Slams govt’s ‘calculated silence’ on reservation
SRINAGAR: Prominent social and student rights activist Er. Ehtisham Khan has expressed grave concern over the recently notified selection list for Medical Officers in Jammu and Kashmir, stating that only 151 out of 412 posts have gone to Open Merit candidates despite the General/Open Merit category constituting a substantial majority of the population, calling the figures “deeply disturbing and impossible to ignore.”
Khan said the latest recruitment is not merely about numbers but about the systematic shrinking of opportunities for thousands of deserving youth. “When nearly seventy percent of the population is left to compete for a fraction of available opportunities, the issue ceases to be administrative and becomes a question of justice, representation, and constitutional balance,” he said.
Khan alleged that before elections, reservation rationalisation was presented as a legitimate concern deserving urgent attention, but today the same voices have retreated into silence. “The promises remain; the political will has disappeared,” he said, claiming that for months the government has relied on delay, procedural ambiguity, and vague assurances.
“First there were promises. Then there were committees. Then came timelines. Now there is only silence. The pattern has become painfully predictable. Whenever public frustration reaches a boiling point, another assurance is offered. Once the pressure subsides, the issue is pushed back into cold storage,” he said.
Khan questioned the fate of the much-discussed file on reservation rationalisation, claiming that more than five months have passed since the government publicly maintained that the matter had been processed and forwarded. “The youth of Jammu and Kashmir deserve answers. Where is the file? What stage is it at? Who is accountable for the delay? Why has there been no transparent communication with the people? Governance cannot function through perpetual ambiguity,” he said.

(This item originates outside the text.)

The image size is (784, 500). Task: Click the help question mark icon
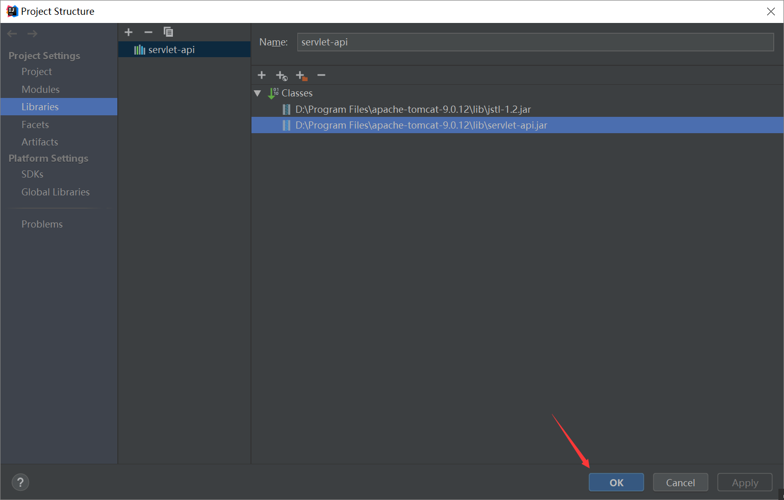point(20,482)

Khan noted that several legislators raised concerns about reservation inside the Assembly, yet no visible progress has emerged. “The Assembly heard voices of concern. Legislators spoke. Students protested. Experts raised questions. Yet the government remains unmoved. Silence in the face of such widespread concern is not governance—it is evasion,” he said.
Reiterating that the demand for rationalisation is neither anti-reservation nor directed against any community, Khan said the movement seeks only a fair, balanced, and evidence-based framework that protects affirmative action while ensuring meaningful opportunities for merit. “No one is demanding privilege. No one is seeking exclusion. The demand is for constitutional balance,” he said, warning that every recruitment cycle conducted under the existing framework permanently alters lives and that lost opportunities are irreversible realities. “The youth of Jammu and Kashmir have waited long enough. They deserve answers, they deserve transparency, and above all, they deserve action.”